Data storage & management layer (MatrixOne)
At the bottom sits the MatrixOne cloud-native database, supporting HTAP (hybrid transactional/analytical processing), vector search, and full-text search in a single engine. Structured and unstructured data are managed together, and Agent runtime logs are stored here too. Access control is enforced at this layer — row-level and column-level permissions plus full audit trails are defined in the data engine, not left for each Agent to implement independently. Ten Agents share one security policy, not ten.
Side by side: two paths, very different outcomes
Proven in the field: cross-industry validation
This architecture isn't a slide deck concept. Since 2024, we've validated this "foundation + intelligence together" approach across AI Agent projects in multiple industries. The examples below each have a different focus, but share one takeaway: the data platform is the prerequisite for Agents that actually work, not a nice-to-have.
Five hard-won lessons from the field
Start the foundation and the Agent together — avoid both extremes
Don't spend two years building a "perfect data foundation" before touching Agents — that's the IT playbook from the last era, and the business won't wait. Don't skip the foundation entirely and let every department ship its own Agent either — the first few go fast but it gets slower with every one after. The right cadence: run the first Pilot scenario on an extensible foundation from day one, and let the business value loop drive the data loop.
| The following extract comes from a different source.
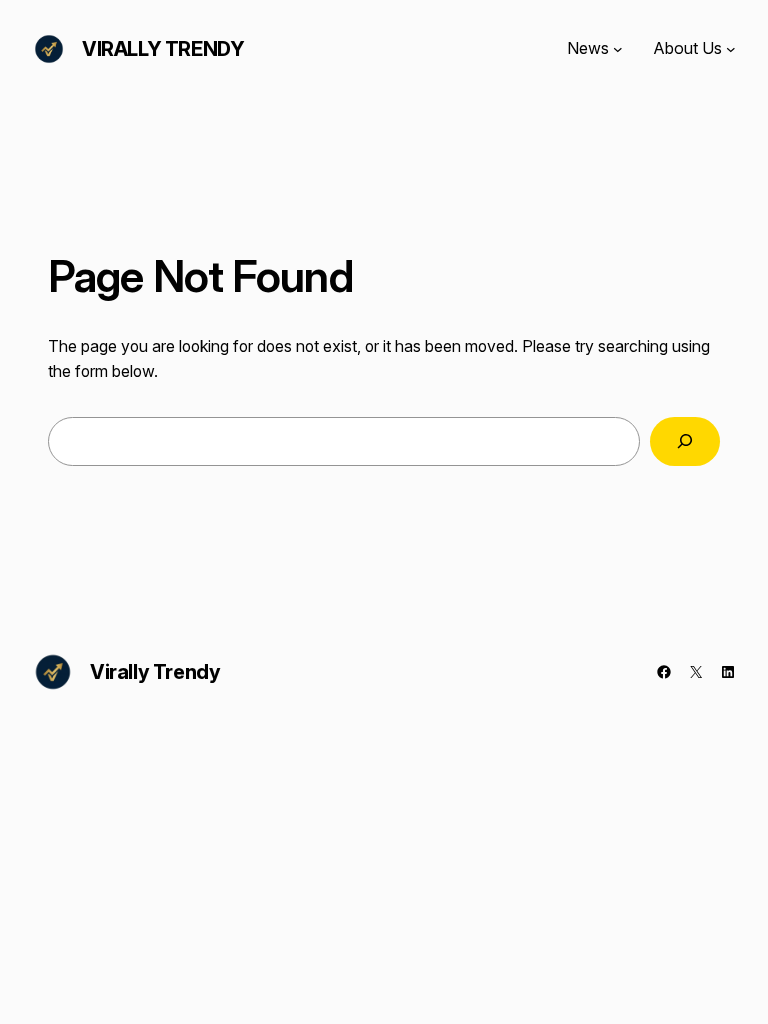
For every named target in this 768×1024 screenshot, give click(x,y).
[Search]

One engine for structured and unstructured — don't stitch
Agents inherently need both data types. If structured goes in one database, documents in another, and vectors in yet another — the data platform itself becomes the new silo. Choose an engine that natively supports HTAP + vector search + full-text search. It saves a lot of pain down the road.
Collect Agent-generated data from day one
Conversation logs, reasoning chains, decision traces, user ratings — this data is the fuel for Agent evolution. Don't wait six months after launch to realize "maybe we should analyze how it's performing." Route this data into the unified platform from day one, so performance evaluation and strategy tuning have something to work with.
Define access control at the data layer, not per-Agent
The more Agents you have, the more critical governance becomes. Enforce row-level and column-level permissions plus operation audit at the foundation, so every Agent receives only compliant, pre-filtered data. Ten Agents, one security policy — not ten. This isn't optional; it's a compliance baseline.
Nail one scenario end-to-end, then replicate horizontally
Don't try to build an "all-in-one Agent platform" from scratch. Pick a scenario with clean data and visible business impact — after-sales Q&A, contract clause review — and run it through the full stack. The second scenario will go much faster because pipelines, access policies, and memory frameworks all carry over.
Final thoughts
Nobody questions the value of Agents. But whether that value gets realized comes down to infrastructure choices.
The lesson from the last decade of digital transformation was simple: applications are easy to build; foundations are hard to retrofit. The Agent era is even more demanding — Agents don't just consume data, they continuously produce it; and the data they need isn't just structured tables and metrics, it's contracts, drawings, documents, and other unstructured content that was never governed by last-generation platforms. Stack these three dimensions together, and Agents without a foundation only get messier the more you build.
The good news: this time, we can get the foundation right from the very first scenario. No waiting, no retrofitting — foundation and intelligence growing together is the way.